The latest figures from the Office for National Statistics (ONS) show that the UK economy shrank by 2.9% in January as the third lockdown came into force.
UK goods exports to the European Union slumped by 40.7% in January, while imports dropped 28.8%.
The economy is now 9% smaller than it was before the start of the Coronavirus pandemic.
Suren Thiru, the British Chambers of Commerce Head of Economics, said: “The latest data confirms a better than expected start to the year for the UK economy as the third lockdown and post-Brexit border disruption combined to trigger only a relatively modest decline in economic activity in January.
“The vaccine rollout and budget stimulus will boost output as restrictions ease. However, the lingering economic effects of covid, including elevated consumer and business debt levels, may severely limit the pace of any recovery.
“Despite a number of welcome announcements in the Budget, there are still many businesses and individuals who have, through no fault of their own, been excluded from Government support.
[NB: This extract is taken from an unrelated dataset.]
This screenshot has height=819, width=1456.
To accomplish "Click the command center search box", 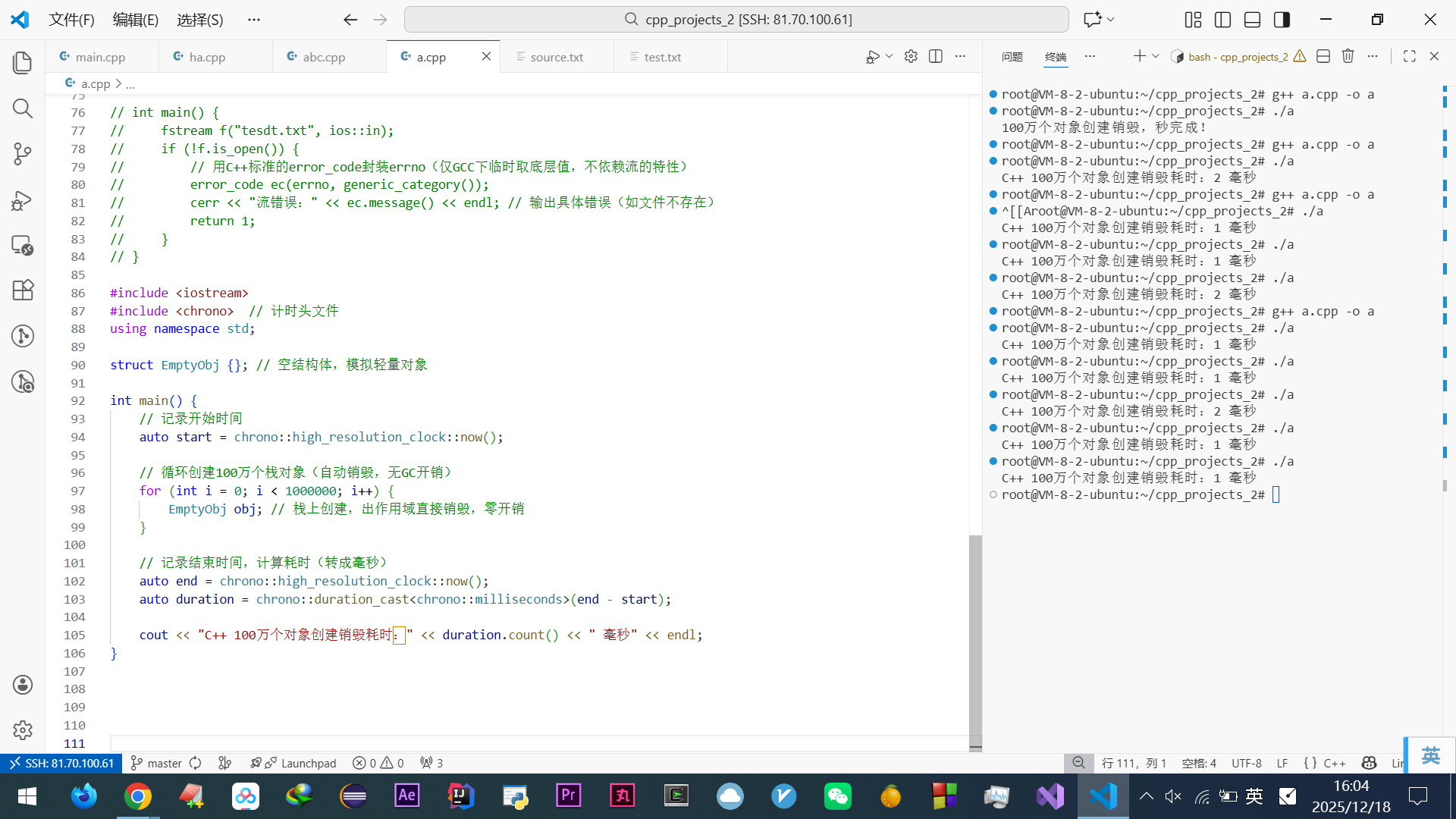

Many will require help if they are to navigate a difficult few months ahead before the economy is able to fully reopen.”
On the ONS UK-EU trade figures for January 2021, Mr Thiru added: “While changes in data collection limit historic comparisons, the significant slump in UK exports of goods to the EU, particularly compared to non-EU trade, provides an ominous indication of the damage being done to post-Brexit trade with the EU by the current border disruption.
“Continued Coronavirus restrictions and the unwinding of Brexit stockpiling also added to downward pressure on trade between the UK and EU in January.
“The practical difficulties faced by businesses on the ground go well beyond just teething problems and with disruption to UK-EU trade flows persisting, trade is likely to be a drag on UK economic growth in the first quarter of 2021.
“Although the postponement of import checks will help avoid exacerbating the current disruption, there must be a greater focus on long-term solutions to improving the flow of UK-EU trade. Offering tax credits to support firms to adapt to the new arrangements would help many address new burdens and requirements better.”